Selling Be Here Effort

Story by Rosemary Fielding, staff writer at The Derrick & The News-Herald
Photos by Richard Sayer

“Will the kids stick around?” has been a perennial question in homes and gathering places around the region ever since the Rust Belt began its manufacturing decline many years ago and the jobs – and the young people – started to leave in droves.

A version of that question was asked again Monday, this time by Ashley Cowles Sheffer, program manager at the Venango Area Chamber of Commerce, in a classroom at Rocky Grove High School.

In answering Sheffer’s question, only two students out of 13 in the Rocky Grove gifted program for grades seven to 12 said they plan to stay in the area when they become adults.

It was clear, then, that Sheffer had come to the right place to deliver her message: Be Here.

Sheffer heads the Be Here initiative, which is a Chamber program that aims to “create a positive narrative” about Venango County so that young people (and others) are encouraged to stay here and build a life.

Sheffer presented the program to the gifted students who are under the direction of teachers Jacki Keller and Beth Proper, and she was hoping to call into service a few more Be Here ambassadors for Venango County.

“When I say we are trying to change the narrative, I mean we are trying to build an awareness of what we have here,” Sheffer said. “We would like you to help spread the message. We hear so often that there is nothing to do here, nothing to stay here for. But we are responding, ‘That is not true. There is a lot here’.”

One student brought up the decline in the area when she offered at the beginning of the session that “Venango County is dying. You are here to help it survive.”

But Sheffer stayed positive. She had a different story to tell the students – she had moved away and then decided to come back and make her life here.

“I opened a store here because I could not find the food here that I wanted, and now I have my own business, Core Goods, in Oil City,” she told the students.

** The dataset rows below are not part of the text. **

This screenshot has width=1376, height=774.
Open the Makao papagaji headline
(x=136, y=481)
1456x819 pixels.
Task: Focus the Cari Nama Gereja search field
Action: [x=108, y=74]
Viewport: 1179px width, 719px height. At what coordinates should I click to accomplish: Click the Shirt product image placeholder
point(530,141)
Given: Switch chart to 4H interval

Also through her position, Sheffer assists the Future Leaders and Entrepreneurs Exchange (FLEX) young professionals group with marketing, membership and events.

“We have 100 members now,” Sheffer said of FLEX, which is for those 40 and younger.

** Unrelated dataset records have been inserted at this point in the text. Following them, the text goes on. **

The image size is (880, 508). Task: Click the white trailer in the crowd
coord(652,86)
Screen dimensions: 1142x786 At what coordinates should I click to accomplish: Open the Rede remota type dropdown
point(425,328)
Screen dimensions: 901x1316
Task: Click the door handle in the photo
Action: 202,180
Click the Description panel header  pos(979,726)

Sheffer encouraged the students to join her team and spread the message that the area is a good place to live. She also instructed them in the kinds of things that would help them feel more connected to the area, such as attending community events, being on committees and boards, sitting in on meetings and group discussions, and just generally trying to connect more to people around them.

“You will learn to like a place only if you feel connected to people there,” Sheffer said. “Sometimes the grass does look greener on the other side, but when you actually arrive there, it is not what you thought.”

The students then participated in a brief training session, during which they responded to oft-heard, mostly negative remarks about Venango County. Sheffer asked them to respond by presenting a positive view of the situation.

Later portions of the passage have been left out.